Journal Addresses “Need” to Teach Evolution

In February of this year Dr. Niles Eldridge announced that he would be editing a new journal entitled Outreach and Education in Evolution According to Today’s News today in the Chronicle of Higher Education it is “designed to bring advances in the subject into classrooms from kindergarten to graduate school.. The journal will help counter the intelligent-design movement and other efforts to challenge the teaching of evolution, Mr. [SIC] Eldredge said in a recent interview. ‘I’m seeing a tremendous need for this. I sense in the country now more of an interest. A lot of the anti-science, anti-evolution stuff is political, and I think it’s coming to the point where good-quality materials for classrooms are in demand.’”

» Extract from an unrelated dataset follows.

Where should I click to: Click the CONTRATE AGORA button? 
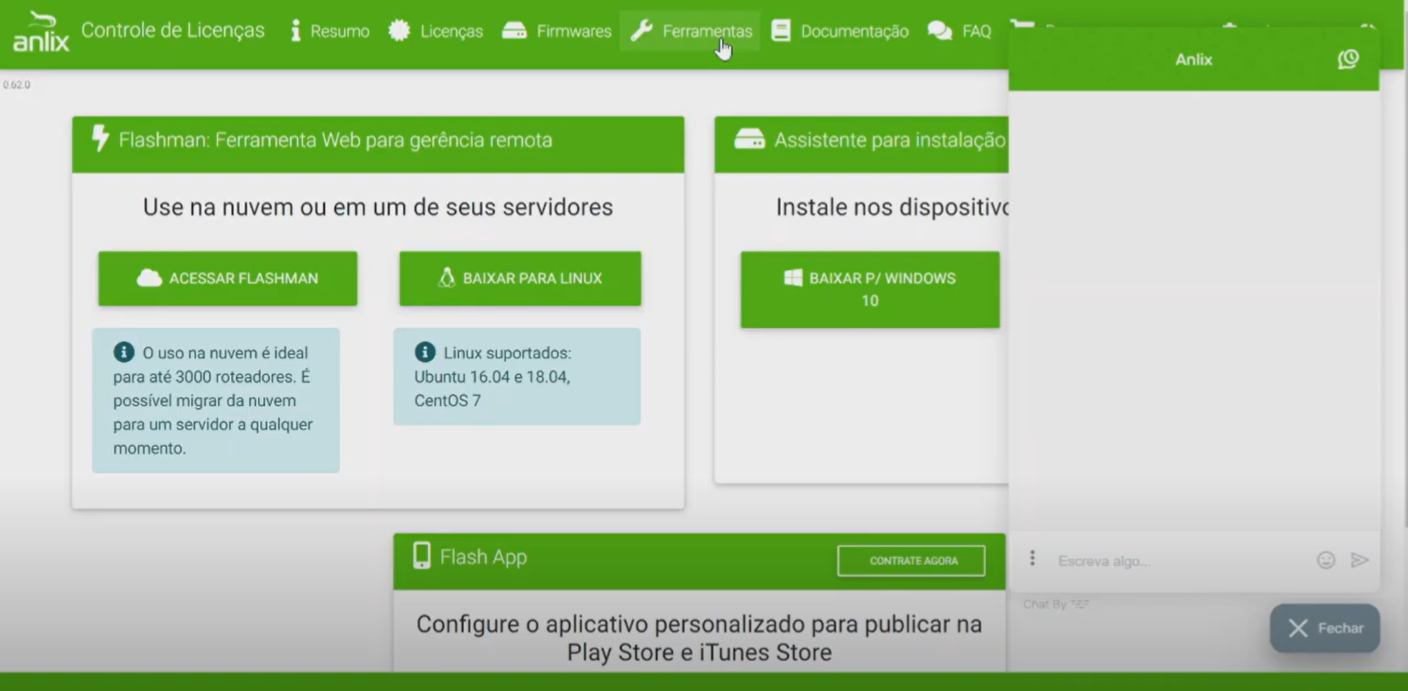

The “need” that DR. Eldredge is referring to may be illustrated by facts later explained in the same article: “high-school teachers — approximately one-third in Minnesota — don’t teach evolution, either because they don’t believe in it or because they don’t know enough about it.” Note that there is no effort to distinguish whether these teachers don’t know or don’t believe. If one unconditionally believes in evolution, there is no difference — If one knows, then one would believe.

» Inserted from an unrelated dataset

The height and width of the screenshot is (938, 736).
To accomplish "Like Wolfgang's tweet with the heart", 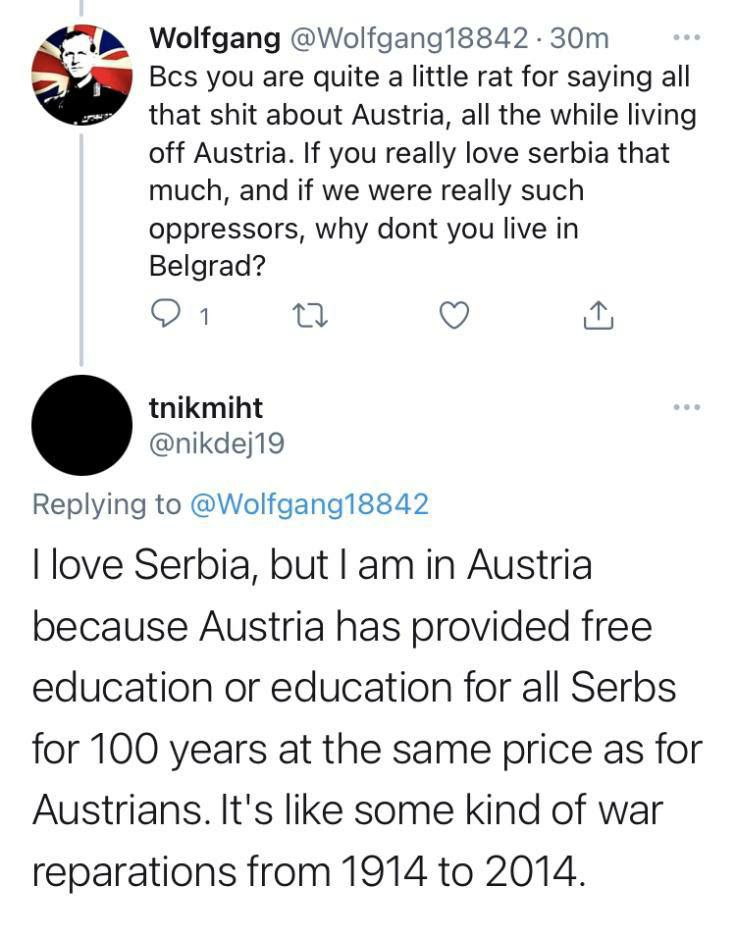I will point(454,316).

Notice also from the top quote that any objection to evolution is classified as “anti-science” and the only recognized basis for objection is political. As long as scientific objections are not recognized, there can be no real counter to them.

The “more of an interest” that Dr. Eldredge is referring to may be illustrated by the huge response of persons seeking to publish in the new journal, so much so that Eldredge and son moved the first issue up one quarter ahead of schedule to September ‘07. But this interest is from those seeking to win people over to evolution, not from a public seeking to know evolution better. According to Telmo Pievani, a noted Italian professor, they must counter because “some conservative and religious leaders have grasped the political power of the tricky ideas of ‘intelligent design.’” Perhaps “tricky” is another way of saying formidable. As Eldredge says, “If the evolution controversy hasn’t come to a school district yet, it will. It’s just a matter of time.”